WORK TO BE COMPLETED: What is expected is a word-for-word copy of all the entries.

DATA:

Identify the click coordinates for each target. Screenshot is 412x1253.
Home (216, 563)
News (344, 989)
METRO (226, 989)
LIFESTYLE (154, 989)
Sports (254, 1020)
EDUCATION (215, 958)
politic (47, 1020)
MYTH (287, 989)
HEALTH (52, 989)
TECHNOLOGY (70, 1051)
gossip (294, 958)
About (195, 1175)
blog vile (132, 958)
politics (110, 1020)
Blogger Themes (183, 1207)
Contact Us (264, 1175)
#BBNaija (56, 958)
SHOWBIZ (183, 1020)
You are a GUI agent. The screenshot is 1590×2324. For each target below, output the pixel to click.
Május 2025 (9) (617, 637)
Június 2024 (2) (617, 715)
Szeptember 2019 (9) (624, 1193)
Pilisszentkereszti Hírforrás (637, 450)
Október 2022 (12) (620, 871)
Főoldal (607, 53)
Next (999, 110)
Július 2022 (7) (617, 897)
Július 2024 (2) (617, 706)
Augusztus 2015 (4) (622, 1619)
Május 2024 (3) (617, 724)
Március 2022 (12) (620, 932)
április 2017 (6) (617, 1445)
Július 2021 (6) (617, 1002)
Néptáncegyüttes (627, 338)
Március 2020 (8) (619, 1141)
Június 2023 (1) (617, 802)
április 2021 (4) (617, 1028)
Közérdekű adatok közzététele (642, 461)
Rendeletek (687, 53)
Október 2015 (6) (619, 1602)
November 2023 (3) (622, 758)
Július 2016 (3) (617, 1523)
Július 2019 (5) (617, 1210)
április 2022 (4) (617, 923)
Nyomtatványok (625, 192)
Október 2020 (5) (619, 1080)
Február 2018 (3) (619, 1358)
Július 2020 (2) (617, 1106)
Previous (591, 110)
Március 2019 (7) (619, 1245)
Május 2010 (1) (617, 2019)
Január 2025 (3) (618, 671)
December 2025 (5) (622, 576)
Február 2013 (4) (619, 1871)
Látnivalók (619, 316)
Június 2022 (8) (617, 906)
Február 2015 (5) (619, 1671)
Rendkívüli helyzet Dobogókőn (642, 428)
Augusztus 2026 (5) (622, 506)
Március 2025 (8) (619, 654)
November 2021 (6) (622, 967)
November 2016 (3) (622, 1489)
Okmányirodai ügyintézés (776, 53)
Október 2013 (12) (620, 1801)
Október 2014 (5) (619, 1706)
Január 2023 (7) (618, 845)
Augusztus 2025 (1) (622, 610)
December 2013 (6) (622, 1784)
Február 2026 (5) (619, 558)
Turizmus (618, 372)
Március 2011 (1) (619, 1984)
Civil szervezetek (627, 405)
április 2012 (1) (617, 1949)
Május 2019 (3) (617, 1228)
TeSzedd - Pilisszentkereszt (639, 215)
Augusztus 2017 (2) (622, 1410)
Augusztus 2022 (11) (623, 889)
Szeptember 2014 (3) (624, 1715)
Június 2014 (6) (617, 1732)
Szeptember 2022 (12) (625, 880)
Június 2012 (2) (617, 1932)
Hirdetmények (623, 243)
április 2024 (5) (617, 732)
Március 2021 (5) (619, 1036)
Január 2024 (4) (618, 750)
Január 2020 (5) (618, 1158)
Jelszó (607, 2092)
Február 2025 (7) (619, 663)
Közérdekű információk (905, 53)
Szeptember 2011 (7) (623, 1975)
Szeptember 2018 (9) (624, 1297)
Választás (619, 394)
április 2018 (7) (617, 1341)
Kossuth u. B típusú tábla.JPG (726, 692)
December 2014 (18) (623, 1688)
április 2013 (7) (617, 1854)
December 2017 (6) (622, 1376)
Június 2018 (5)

TASK RESULT:
Identify the click coordinates for each target. Screenshot is 412x1253.
Home (216, 563)
News (344, 989)
METRO (226, 989)
LIFESTYLE (154, 989)
Sports (254, 1020)
EDUCATION (215, 958)
politic (47, 1020)
MYTH (287, 989)
HEALTH (52, 989)
TECHNOLOGY (70, 1051)
gossip (294, 958)
About (195, 1175)
blog vile (132, 958)
politics (110, 1020)
Blogger Themes (183, 1207)
Contact Us (264, 1175)
#BBNaija (56, 958)
SHOWBIZ (183, 1020)
You are a GUI agent. The screenshot is 1590×2324. For each target below, output the pixel to click.
Május 2025 (9) (617, 637)
Június 2024 (2) (617, 715)
Szeptember 2019 (9) (624, 1193)
Pilisszentkereszti Hírforrás (637, 450)
Október 2022 (12) (620, 871)
Főoldal (607, 53)
Next (999, 110)
Július 2022 (7) (617, 897)
Július 2024 (2) (617, 706)
Augusztus 2015 (4) (622, 1619)
Május 2024 (3) (617, 724)
Március 2022 (12) (620, 932)
április 2017 (6) (617, 1445)
Július 2021 (6) (617, 1002)
Néptáncegyüttes (627, 338)
Március 2020 (8) (619, 1141)
Június 2023 (1) (617, 802)
április 2021 (4) (617, 1028)
Közérdekű adatok közzététele (642, 461)
Rendeletek (687, 53)
Október 2015 (6) (619, 1602)
November 2023 (3) (622, 758)
Július 2016 (3) (617, 1523)
Július 2019 (5) (617, 1210)
április 2022 (4) (617, 923)
Nyomtatványok (625, 192)
Október 2020 (5) (619, 1080)
Február 2018 (3) (619, 1358)
Július 2020 (2) (617, 1106)
Previous (591, 110)
Március 2019 (7) (619, 1245)
Május 2010 (1) (617, 2019)
Január 2025 (3) (618, 671)
December 2025 (5) (622, 576)
Február 2013 (4) (619, 1871)
Látnivalók (619, 316)
Június 2022 (8) (617, 906)
Február 2015 (5) (619, 1671)
Rendkívüli helyzet Dobogókőn (642, 428)
Augusztus 2026 (5) (622, 506)
Március 2025 (8) (619, 654)
November 2021 (6) (622, 967)
November 2016 (3) (622, 1489)
Okmányirodai ügyintézés (776, 53)
Október 2013 (12) (620, 1801)
Október 2014 (5) (619, 1706)
Január 2023 (7) (618, 845)
Augusztus 2025 (1) (622, 610)
December 2013 (6) (622, 1784)
Február 2026 (5) (619, 558)
Turizmus (618, 372)
Március 2011 (1) (619, 1984)
Civil szervezetek (627, 405)
április 2012 (1) (617, 1949)
Május 2019 (3) (617, 1228)
TeSzedd - Pilisszentkereszt (639, 215)
Augusztus 2017 (2) (622, 1410)
Augusztus 2022 (11) (623, 889)
Szeptember 2014 (3) (624, 1715)
Június 2014 (6) (617, 1732)
Szeptember 2022 (12) (625, 880)
Június 2012 (2) (617, 1932)
Hirdetmények (623, 243)
április 2024 (5) (617, 732)
Március 2021 (5) (619, 1036)
Január 2024 (4) (618, 750)
Január 2020 (5) (618, 1158)
Jelszó (607, 2092)
Február 2025 (7) (619, 663)
Közérdekű információk (905, 53)
Szeptember 2011 (7) (623, 1975)
Szeptember 2018 (9) (624, 1297)
Választás (619, 394)
április 2018 (7) (617, 1341)
Kossuth u. B típusú tábla.JPG (726, 692)
December 2014 (18) (623, 1688)
április 2013 (7) (617, 1854)
December 2017 (6) (622, 1376)
Június 2018 (5)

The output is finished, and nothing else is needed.